Rewrite the data in the stretch from "Task: Select the" through "will [x=1385, y=780].", putting "screen capture" wherever "screenshot" appears and leaving everything else unchanged.
+===+
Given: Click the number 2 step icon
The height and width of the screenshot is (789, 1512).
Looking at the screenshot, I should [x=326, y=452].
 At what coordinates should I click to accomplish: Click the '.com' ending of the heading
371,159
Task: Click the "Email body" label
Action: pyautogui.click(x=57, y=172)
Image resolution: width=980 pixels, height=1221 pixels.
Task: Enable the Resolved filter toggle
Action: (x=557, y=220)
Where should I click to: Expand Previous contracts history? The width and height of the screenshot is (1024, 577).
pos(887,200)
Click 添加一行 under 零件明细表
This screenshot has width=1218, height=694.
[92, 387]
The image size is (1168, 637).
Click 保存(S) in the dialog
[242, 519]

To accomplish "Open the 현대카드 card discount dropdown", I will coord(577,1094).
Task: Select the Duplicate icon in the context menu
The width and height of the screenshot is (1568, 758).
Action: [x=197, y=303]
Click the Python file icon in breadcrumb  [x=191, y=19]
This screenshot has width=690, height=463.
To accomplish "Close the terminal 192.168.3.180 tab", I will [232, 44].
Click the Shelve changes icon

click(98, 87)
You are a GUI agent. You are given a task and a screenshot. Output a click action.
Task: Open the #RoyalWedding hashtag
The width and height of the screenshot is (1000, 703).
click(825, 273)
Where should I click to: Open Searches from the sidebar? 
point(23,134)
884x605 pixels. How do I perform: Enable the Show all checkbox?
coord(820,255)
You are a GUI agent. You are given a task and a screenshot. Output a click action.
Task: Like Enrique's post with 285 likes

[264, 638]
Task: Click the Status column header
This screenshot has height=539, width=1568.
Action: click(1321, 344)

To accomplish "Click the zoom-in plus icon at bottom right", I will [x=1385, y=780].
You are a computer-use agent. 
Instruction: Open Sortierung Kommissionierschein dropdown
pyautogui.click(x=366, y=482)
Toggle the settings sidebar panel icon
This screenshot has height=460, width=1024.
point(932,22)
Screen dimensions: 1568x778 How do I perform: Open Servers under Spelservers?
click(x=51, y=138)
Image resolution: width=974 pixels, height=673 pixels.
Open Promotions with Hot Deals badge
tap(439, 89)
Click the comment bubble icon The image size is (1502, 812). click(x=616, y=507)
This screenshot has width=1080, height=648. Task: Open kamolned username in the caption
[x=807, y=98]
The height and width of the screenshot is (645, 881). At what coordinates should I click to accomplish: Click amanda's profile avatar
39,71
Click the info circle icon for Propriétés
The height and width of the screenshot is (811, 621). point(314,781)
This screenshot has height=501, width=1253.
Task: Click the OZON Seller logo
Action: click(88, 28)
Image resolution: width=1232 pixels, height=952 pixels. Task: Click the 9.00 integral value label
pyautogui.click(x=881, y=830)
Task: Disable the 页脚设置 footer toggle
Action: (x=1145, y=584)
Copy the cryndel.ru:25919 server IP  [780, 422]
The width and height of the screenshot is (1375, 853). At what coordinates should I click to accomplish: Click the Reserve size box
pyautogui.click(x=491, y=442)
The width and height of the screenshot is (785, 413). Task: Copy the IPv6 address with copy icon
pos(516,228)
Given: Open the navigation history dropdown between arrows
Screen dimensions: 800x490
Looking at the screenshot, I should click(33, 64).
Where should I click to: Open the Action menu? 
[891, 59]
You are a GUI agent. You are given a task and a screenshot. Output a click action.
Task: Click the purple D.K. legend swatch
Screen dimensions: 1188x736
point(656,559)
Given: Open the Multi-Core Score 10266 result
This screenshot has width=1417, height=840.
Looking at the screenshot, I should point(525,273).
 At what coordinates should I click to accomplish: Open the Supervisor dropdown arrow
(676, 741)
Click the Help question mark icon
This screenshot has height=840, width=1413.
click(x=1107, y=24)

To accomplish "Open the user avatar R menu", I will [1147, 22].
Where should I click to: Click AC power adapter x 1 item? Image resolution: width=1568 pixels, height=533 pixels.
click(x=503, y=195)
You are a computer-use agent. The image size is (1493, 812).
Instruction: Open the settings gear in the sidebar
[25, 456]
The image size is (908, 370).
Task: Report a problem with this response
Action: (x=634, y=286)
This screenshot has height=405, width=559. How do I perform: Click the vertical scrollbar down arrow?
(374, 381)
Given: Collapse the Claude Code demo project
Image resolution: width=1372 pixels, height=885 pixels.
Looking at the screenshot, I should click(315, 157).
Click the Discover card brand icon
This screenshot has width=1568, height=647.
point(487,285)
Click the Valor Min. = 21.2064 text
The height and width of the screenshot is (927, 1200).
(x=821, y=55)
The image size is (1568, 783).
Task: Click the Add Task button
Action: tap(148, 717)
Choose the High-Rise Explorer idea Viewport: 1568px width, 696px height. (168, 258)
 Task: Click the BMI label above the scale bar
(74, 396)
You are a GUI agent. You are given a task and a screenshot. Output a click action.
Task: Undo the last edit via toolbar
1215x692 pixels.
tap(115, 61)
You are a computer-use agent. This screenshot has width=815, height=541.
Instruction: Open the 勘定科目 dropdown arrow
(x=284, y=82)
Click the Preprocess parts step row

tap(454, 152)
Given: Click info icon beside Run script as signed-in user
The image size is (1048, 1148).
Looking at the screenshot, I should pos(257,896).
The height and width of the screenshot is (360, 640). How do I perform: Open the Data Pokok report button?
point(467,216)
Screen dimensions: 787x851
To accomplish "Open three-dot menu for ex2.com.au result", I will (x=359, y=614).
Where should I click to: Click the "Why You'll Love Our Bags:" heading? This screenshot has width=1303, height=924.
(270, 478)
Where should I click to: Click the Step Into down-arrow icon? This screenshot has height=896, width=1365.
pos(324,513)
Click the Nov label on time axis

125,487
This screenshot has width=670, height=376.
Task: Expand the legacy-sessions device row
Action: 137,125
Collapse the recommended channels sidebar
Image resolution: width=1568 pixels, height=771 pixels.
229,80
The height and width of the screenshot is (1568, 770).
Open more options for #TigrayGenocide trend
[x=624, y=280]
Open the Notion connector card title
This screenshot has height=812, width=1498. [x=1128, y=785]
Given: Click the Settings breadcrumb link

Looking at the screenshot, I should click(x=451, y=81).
+===+
## Solution for this exercise
Task: Select the Duplicate icon in the context menu
The width and height of the screen capture is (1568, 758).
Action: [x=197, y=303]
Click the Python file icon in breadcrumb  [x=191, y=19]
This screen capture has width=690, height=463.
To accomplish "Close the terminal 192.168.3.180 tab", I will [232, 44].
Click the Shelve changes icon

click(98, 87)
You are a GUI agent. You are given a task and a screen capture. Output a click action.
Task: Open the #RoyalWedding hashtag
The width and height of the screen capture is (1000, 703).
click(825, 273)
Where should I click to: Open Searches from the sidebar? 
point(23,134)
884x605 pixels. How do I perform: Enable the Show all checkbox?
coord(820,255)
You are a GUI agent. You are given a task and a screen capture. Output a click action.
Task: Like Enrique's post with 285 likes

[264, 638]
Task: Click the Status column header
This screen capture has height=539, width=1568.
Action: click(1321, 344)

To accomplish "Click the zoom-in plus icon at bottom right", I will [x=1385, y=780].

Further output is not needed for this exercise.